According to the Mississaugas of the Credit, the Crown initially seized this land in 1787 with something barely resembling a legal agreement and offered just a handful of blankets and other household items as consideration. The Crown admitted the agreement was illegitimate, and 18 years later wanted to negotiate a second purchase — by which point the Mississaugas of the Credit had realized the original agreement wasn’t actually protecting their hunting and fishing rights, which they considered a matter of survival, and wanted to get them back from the Crown. The Mississaugas of the Credit came to the negotiations to regain those rights, and the Crown used that to convince them to agree to what would be known as the 1805 Toronto Purchase, where the Crown would claim 250 830 acres of Mississaugas of the Credit land — based on a disputed land survey — in exchange for 10 shillings. 

After disputing the Toronto Purchase for over 200 years, the Mississaugas negotiated a $145 million settlement with the Government of Canada in 2010. 

An economic fight

Dispensaries on Indigenous reserves were some of the only places to purchase cannabis before Canada’s Cannabis Act legalized the substance in 2018. Following the act, a growing number of licensed stores diverted the market away from these Indigenous-operated stores, which some community members view as crucial for local economic prosperity and healing, especially in communities combating unemployment and drug abuse. 

Organizations representing various Indigenous peoples, such as the Assembly of First Nations, continue to criticize the Canadian government for failing to properly consult First Nations when developing the 2018 act. 

Since the piece of legislation was passed, representatives have worked to pass amendments to the act to allow First Nations to develop more sovereign taxation and regulatory systems.

Violence and resistance continue 

Canadian police continue to raid dispensaries operating on reserves — land set aside by the Canadian government for use by First Nations — even when those dispensaries follow the regulations of the respective nations that govern these regions. Such raids include those on Tribal ReLeaf in Tobique First Nation in 2017, New Age Medicinals and Medi Shack in the Algonquin Amikwa Anishinaabek nation in 2019, three shops in Millbrook First Nation in 2021, and Burnin Grass Dispensary in Samson First Nation in 2022. 

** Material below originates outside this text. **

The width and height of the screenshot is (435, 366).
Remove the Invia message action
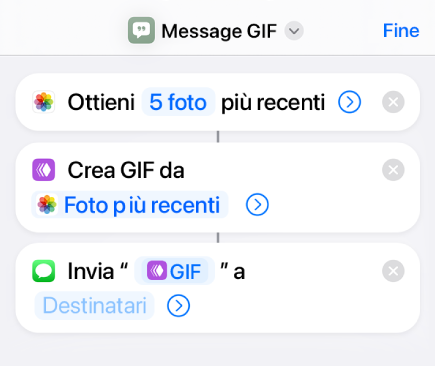click(x=393, y=271)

Still, Indigenous entrepreneurs continue to open dispensaries without Canadian licencing, on and off of reserves — Spirit River Cannabis just opened last December in London, Ontario, joining MC Medicine Wheel and over 300 other Indigenous sovereign dispensaries operating within Canada’s borders, as reported by the website Dispensing Freedom, which reports on Indigenous sovereignty and cannabis distribution.  

Meanwhile, other Indigenous entrepreneurs have opted to recognize Canadian regulations, such as the owners of Seven Leaf — the first Indigenous-owned and operated dispensary to be approved by Health Canada back in 2018. It operates on the Mohawk Nation at Akwesasne.